The consequences of a lockdown will be worse; we have to learn to live with Covid and try to minimise casualties
Rajiv Bajaj is absolutely right when he points out that the number of Covid-19 infections and related deaths will continue to rise as the unlocking progresses. Despite the lockdown having been extended by most of the bigger states—albeit with relaxations—the case count is galloping; India is now clocking in close to 20,000 infections a day, and the daily count could be at three times these levels in another month or so. In fact, it is not as though the infections were not spreading during the early days of the lockdown when virtually everything was shut. Even in the north-east where the spread of the virus has been relatively better contained, the incidence of Covid-19 jumped 16-fold between May 17, when the fourth lockdown was announced, and June 10.
So, Bajaj’s observation that it is the GDP curve that had been flattened rather than the corona curve wasn’t really off the mark; the lockdowns were needed to be able to build healthcare capacity, but that doesn’t take away from their large economic costs. The unfortunate truth is that the pandemic is worsening even as the economy is weakening. The initial signs of recovery are slowing down, and there seems to be some fatigue. Daily average import duty collections for June, for example, have been flat at close to 65% of the FY19 average, and while road traffic is up from the extreme lows of April, the week-on-week change in congestion levels has been flat or negative. Moreover, the average daily number of e-way bills generated was rising in May, but the pace of increase has tapered off. Unless factories are humming, and malls and markets are open, companies cannot generate revenues.
And, as Bajaj has pertinently pointed out, no company can afford to pay worker’s wages if they sit at home. Prolonging the lockdown is futile and rather than hitting back at Bajaj, as former Maharashtra CM Devendra Fadnavis did—he said Bajaj was neither an economist nor an epidemiologist—governments need to listen. The fact is the scientific community too is grappling with the causes and impact of the virus; even today, it is not fully clear as to how the virus attacks our bodies and immune systems. Governments must realise that unless factories are re-opened fast, it is going to be hard to arrest the deceleration of the economy, especially since there is no big fiscal stimulus as yet; indeed, there can be no stimulus large enough to compensate for factories being shut for long periods of time.
The disruption due to the pandemic and the lockdown of the past few months will see tens of thousands of micro and small units shutting down, and lakhs losing their livelihoods. Businesses in the organised sector too will not emerge unscathed, they too will be hit, and that would impact workers. Governments need to understand the economic crisis could be worse than the corona crisis. So far, they have failed to ensure adequate and affordable healthcare facilities; moreover, those with other illnesses have suffered for lack of treatment.

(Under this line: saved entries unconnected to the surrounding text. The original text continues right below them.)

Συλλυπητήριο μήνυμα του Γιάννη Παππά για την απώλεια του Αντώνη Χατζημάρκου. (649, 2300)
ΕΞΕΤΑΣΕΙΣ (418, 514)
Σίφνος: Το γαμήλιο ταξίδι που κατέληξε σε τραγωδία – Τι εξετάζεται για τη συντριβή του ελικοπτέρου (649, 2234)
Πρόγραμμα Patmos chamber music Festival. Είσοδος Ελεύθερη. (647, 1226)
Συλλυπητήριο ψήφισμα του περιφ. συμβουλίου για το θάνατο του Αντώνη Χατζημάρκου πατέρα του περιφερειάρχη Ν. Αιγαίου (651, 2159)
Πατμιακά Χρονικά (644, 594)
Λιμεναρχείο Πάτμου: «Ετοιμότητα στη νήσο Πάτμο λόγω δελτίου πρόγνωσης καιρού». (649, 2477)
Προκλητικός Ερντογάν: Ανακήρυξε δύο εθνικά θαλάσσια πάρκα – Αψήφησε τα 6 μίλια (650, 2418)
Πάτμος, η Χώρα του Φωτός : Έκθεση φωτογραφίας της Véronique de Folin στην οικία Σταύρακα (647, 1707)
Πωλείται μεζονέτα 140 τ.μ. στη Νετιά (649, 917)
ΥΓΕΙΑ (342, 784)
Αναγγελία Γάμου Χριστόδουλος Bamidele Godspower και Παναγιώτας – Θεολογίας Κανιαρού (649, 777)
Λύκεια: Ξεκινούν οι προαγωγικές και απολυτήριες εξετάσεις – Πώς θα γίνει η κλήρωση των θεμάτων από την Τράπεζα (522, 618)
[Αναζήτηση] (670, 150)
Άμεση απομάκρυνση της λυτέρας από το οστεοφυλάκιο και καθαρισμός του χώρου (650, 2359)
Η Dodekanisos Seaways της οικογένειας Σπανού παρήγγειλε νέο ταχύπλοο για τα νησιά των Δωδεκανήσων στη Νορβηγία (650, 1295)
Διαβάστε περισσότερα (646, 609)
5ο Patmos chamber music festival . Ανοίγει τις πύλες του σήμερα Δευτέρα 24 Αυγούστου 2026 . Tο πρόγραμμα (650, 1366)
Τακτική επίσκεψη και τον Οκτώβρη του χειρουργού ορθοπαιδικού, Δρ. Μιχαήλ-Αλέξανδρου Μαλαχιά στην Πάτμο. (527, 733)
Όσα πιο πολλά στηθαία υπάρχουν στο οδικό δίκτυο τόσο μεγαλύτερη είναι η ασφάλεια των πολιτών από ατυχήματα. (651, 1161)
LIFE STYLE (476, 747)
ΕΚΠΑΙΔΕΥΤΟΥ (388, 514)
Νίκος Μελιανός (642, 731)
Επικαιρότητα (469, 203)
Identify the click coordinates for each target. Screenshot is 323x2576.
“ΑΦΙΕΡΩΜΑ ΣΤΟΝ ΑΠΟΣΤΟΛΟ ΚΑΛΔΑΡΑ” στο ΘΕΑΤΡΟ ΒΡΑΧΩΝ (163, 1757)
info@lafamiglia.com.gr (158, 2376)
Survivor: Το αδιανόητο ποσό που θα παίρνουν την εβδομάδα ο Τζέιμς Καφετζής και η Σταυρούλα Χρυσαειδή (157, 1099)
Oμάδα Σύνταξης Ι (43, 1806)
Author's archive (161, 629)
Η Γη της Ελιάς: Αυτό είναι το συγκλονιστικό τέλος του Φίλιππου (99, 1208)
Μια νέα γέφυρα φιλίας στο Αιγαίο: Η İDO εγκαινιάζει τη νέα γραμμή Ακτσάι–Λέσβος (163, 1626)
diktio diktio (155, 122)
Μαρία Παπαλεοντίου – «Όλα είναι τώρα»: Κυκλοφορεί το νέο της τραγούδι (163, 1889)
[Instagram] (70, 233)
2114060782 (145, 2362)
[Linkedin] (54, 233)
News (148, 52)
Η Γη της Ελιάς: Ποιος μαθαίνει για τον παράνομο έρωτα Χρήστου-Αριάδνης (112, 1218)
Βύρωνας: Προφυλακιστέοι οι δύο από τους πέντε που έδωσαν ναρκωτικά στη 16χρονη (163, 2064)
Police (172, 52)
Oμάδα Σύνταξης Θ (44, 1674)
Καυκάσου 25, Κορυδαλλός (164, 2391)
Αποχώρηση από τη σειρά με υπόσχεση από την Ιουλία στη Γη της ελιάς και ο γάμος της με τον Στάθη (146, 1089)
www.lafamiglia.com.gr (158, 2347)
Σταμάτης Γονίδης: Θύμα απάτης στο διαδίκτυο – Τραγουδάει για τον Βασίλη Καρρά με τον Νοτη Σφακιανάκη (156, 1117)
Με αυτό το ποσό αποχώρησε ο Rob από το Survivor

Moreover, tens of thousands of migrants were left stranded without food and other facilities, forcing many to trudge home on foot. Had construction not been banned and the lockdown relaxed earlier, the crisis would have been less severe. India’s healthcare system is not about to be fixed in the next few months. Leaving the country locked down would mean that resources needed to fight the economic crisis, as also the pandemic, are not being generated. Rajiv Bajaj is right; we need to take the pandemic in our stride and move on.